In a few words, the magnitude and duration of the EPOC within RT studies may have been in great extent influenced by the adopted assessment criteria. Not surprisingly, the total VO2 reported by the available research falls within a wide range, even when the sessions are of comparable volume [9, 12, 22, 23, 44]. This is certainly a central aspect that warrants future research.
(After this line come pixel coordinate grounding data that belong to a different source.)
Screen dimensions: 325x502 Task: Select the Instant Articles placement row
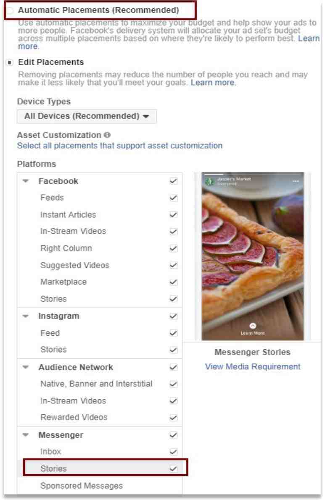click(x=100, y=215)
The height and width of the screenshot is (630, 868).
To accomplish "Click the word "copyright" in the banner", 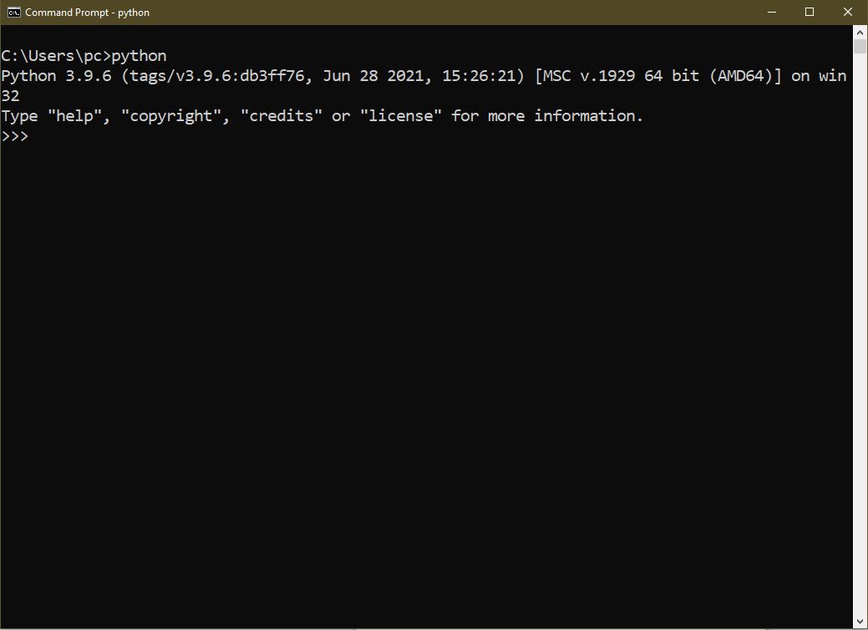I will tap(171, 116).
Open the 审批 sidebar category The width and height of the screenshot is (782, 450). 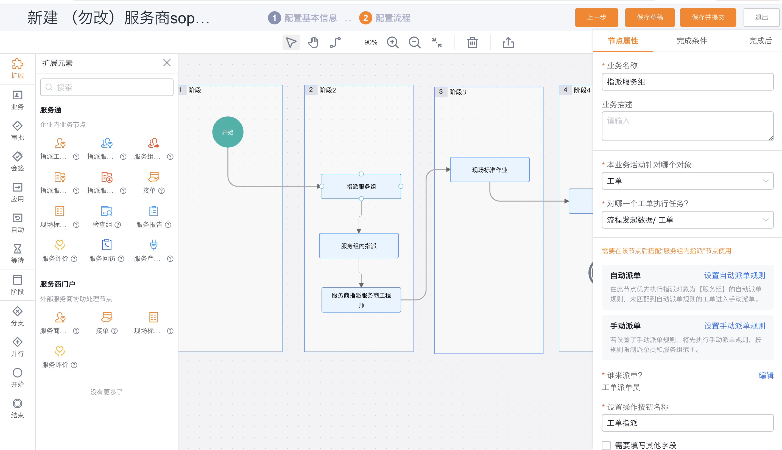[17, 131]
The comparison between studies investigating the influence of RT variables on EPOC is made difficult by the variety of methodological approaches and lack of standardization of procedures, particularly the assessment of VO2 during the post-exercise recovery. However, the present paper indicated that the following. (a) changing the number of sets without variation in training volume should not affect the EPOC; (b) shorter rest intervals between sets and exercises (<60 s) increase the EPOC magnitude, but not the overall EE; (c) the exercise intensity seems to influence the EPOC magnitude, but not its duration; (d) there is no solid evidence indicating that the speed of movement or exercise order influence the EPOC; (e) Considering a given work volume, the EPOC magnitude appears to be greater after circuit training compared to consecutive traditional sessions.
In brief, the accumulated evidence suggests that RT volume would be more important than intensity alone to optimize the EPOC. In this sense, circuit training with short rest intervals would be the best strategy to increase the EPOC after RT. Future research is warranted to confirm these hypotheses within actual RT sets.
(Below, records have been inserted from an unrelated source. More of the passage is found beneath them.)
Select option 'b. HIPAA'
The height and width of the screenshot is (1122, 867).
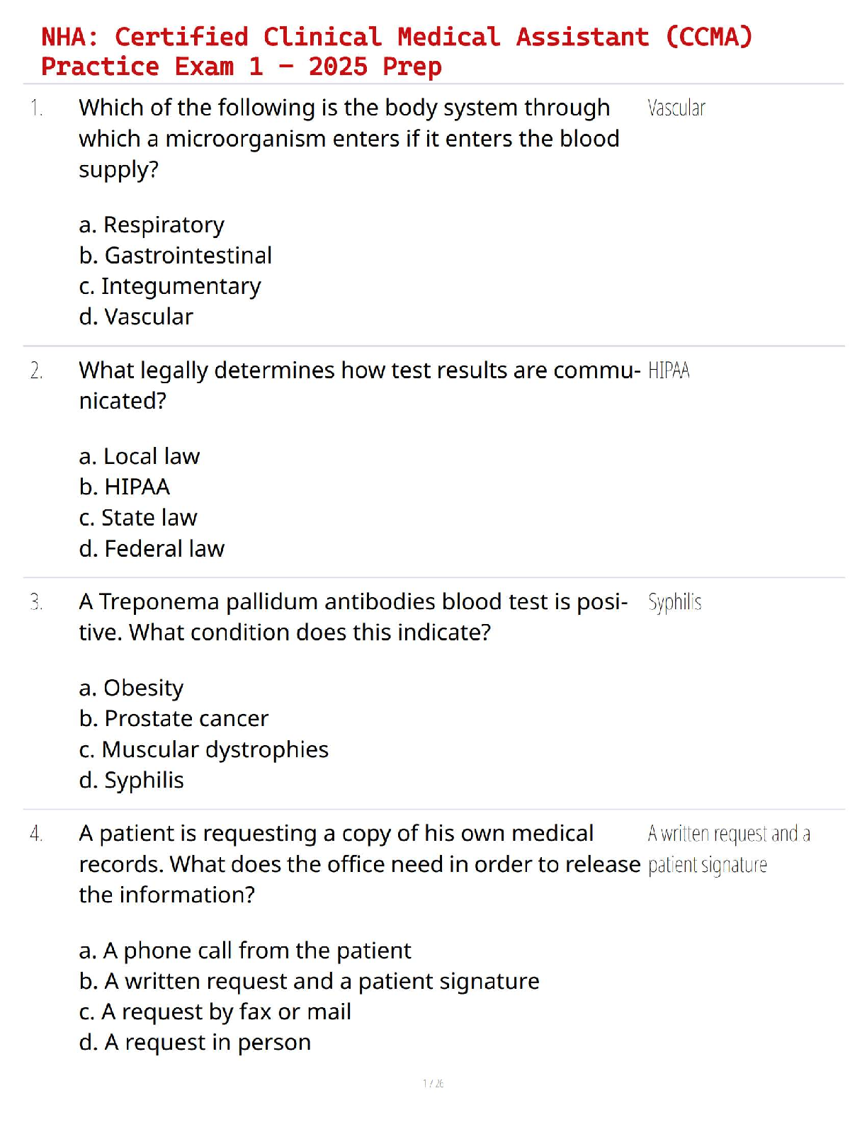click(125, 487)
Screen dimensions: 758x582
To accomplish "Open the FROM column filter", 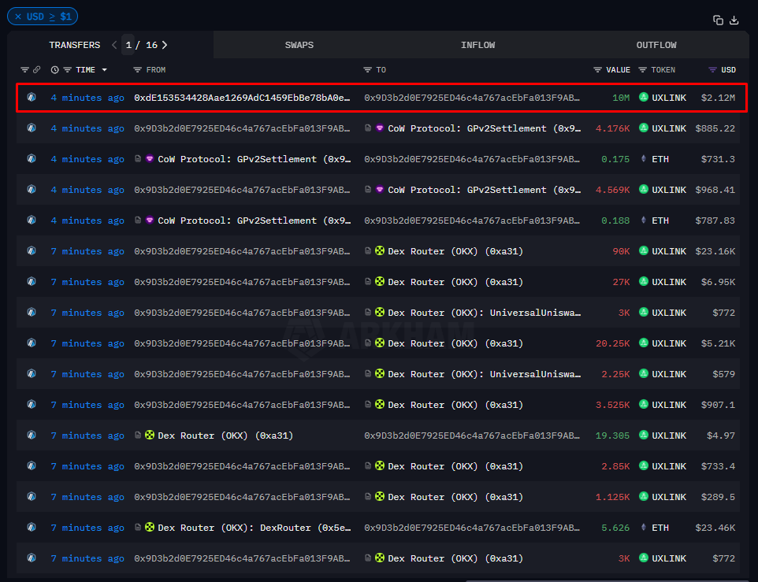I will pos(138,70).
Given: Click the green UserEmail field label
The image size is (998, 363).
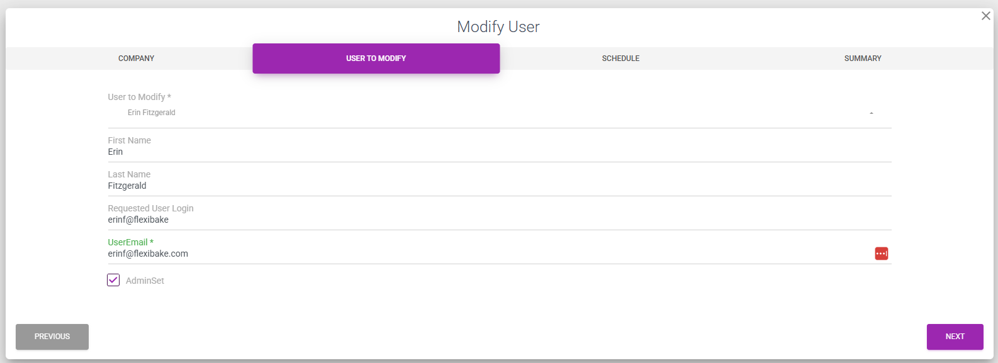Looking at the screenshot, I should pyautogui.click(x=128, y=242).
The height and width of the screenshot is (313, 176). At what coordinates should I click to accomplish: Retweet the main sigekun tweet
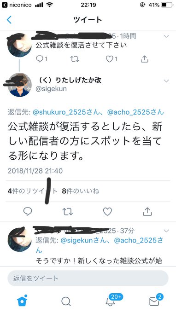tap(68, 212)
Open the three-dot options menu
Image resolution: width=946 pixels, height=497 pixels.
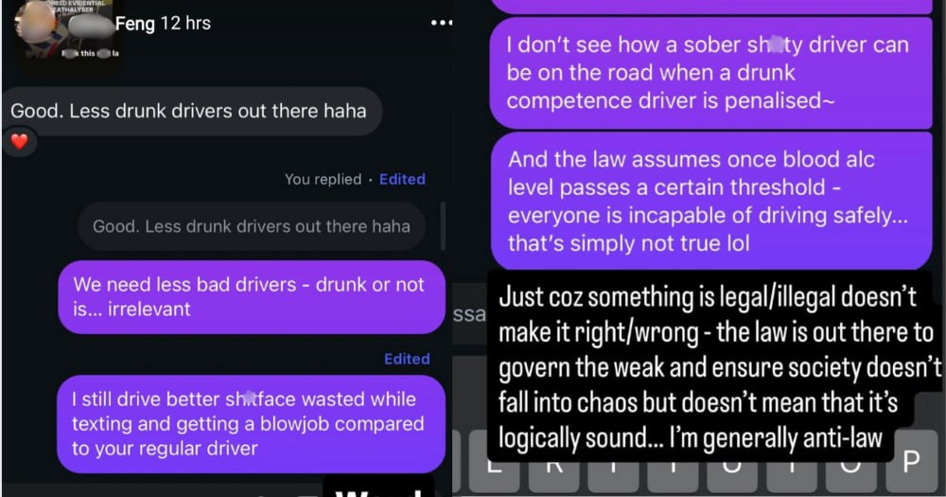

The included studies indicate that RT may help increasing EPOC and EE, even though some of the differences in the EPOC between resistance exercises with different methodology may seem very small from a practical perspective. However, any additional caloric expenditure following exercise may contribute to long-term weight management. It must be remembered that weight-control benefits of EPOC should happen over a significant time period. Thus, even acknowledging that the EPOC induced by a single exercise session would not represent a great impact on overall EE, the cumulative effect of sequential RT sessions may be relevant in the context of long-term programs.
This study was partially supported by Grants from the Brazilian Council for the Technological and Research Development (CNPq) and Carlos Chagas Foundation for the Research Support in the Rio de Janeiro State (FAPERJ). The authors have no conflict of interests that are directly relevant to the content of this paper.